To sessionise clickstream data, the following code can be used that require a pandas DataFrame object.

from markovclic.preprocessing import Sessionise
sessioniser = Sessionise(df, unique_id_col='cookie_id',
            datetime_col='timestamp', session_timeout=30)
class markovclick.preprocessing.Sessionise(df, unique_id_col: str, datetime_col: str, session_timeout: int = 30)[source]

Class with functions to sessionise a pandas DataFrame containing clickstream data.

__init__(df, unique_id_col: str, datetime_col: str, session_timeout: int = 30) → None[source]

Instantiates object of Sessionise class.

Parameters:
  • df (pd.DataFrame) – pandas DataFrame object containing clickstream data. Must contain atleast a timestamp column, unique identifier column such as cookie ID.
  • unique_id_col (str) – Column name of unique identifier, e.g. cookie_id
  • datetime_col (str) – Column name of timestamp column.
  • session_timeout (int, optional) – Defaults to 30. Maximum time in minutes after which a session is broken.

With a Sessionise object instantiated, the assign_sessions() function can then be called. This function supports multi-processing, enabling you the split job into multiple processes to take advantage of a multi-core CPU.

sessioniser.assign_sessions(n_jobs=2)
markovclick.preprocessing.Sessionise.assign_sessions(self, n_jobs: int = 1)

Assigns unique session IDs to individual clicks that form the sessions. Supports parallel processing through setting n_jobs to higher than 1.

Parameters:n_jobs (int, optional) – Defaults to 1. If 2 or higher, enables parallel processing.
Returns:Returns sessionised DataFrame, with session IDs stored in session_UUID column.
Return type:pd.DataFrame

The assign_sessions() function returns the DataFrame, with an additional column added storing the unique identifier for the session. Rows of the DataFrame can then be grouped using this column.
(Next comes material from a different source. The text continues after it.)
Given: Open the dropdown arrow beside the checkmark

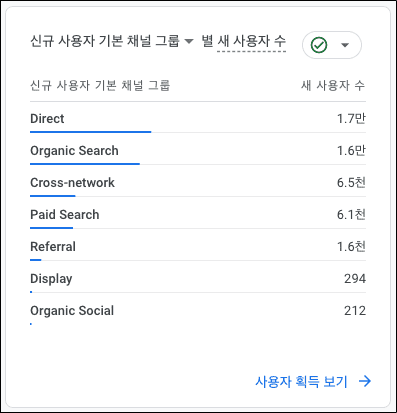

markovclick allows you to model clickstream data from websites as Markov chains, which can then be used to predict the next likely click on a website for a user, given their history and current state.

Requirements

  • Python 3.X
  • numpy
  • matplotlib
  • seaborn (Recommended)
  • pandas

Installation

Install either via the setup.py file:

python setup.py install

or via pip:

pip install markovclick

Tests

Tests can be run using pytest command from the root directory.

Documentation

To build the documentation, run make html inside the /docs directory, or whatever output is preferred e.g. make latex.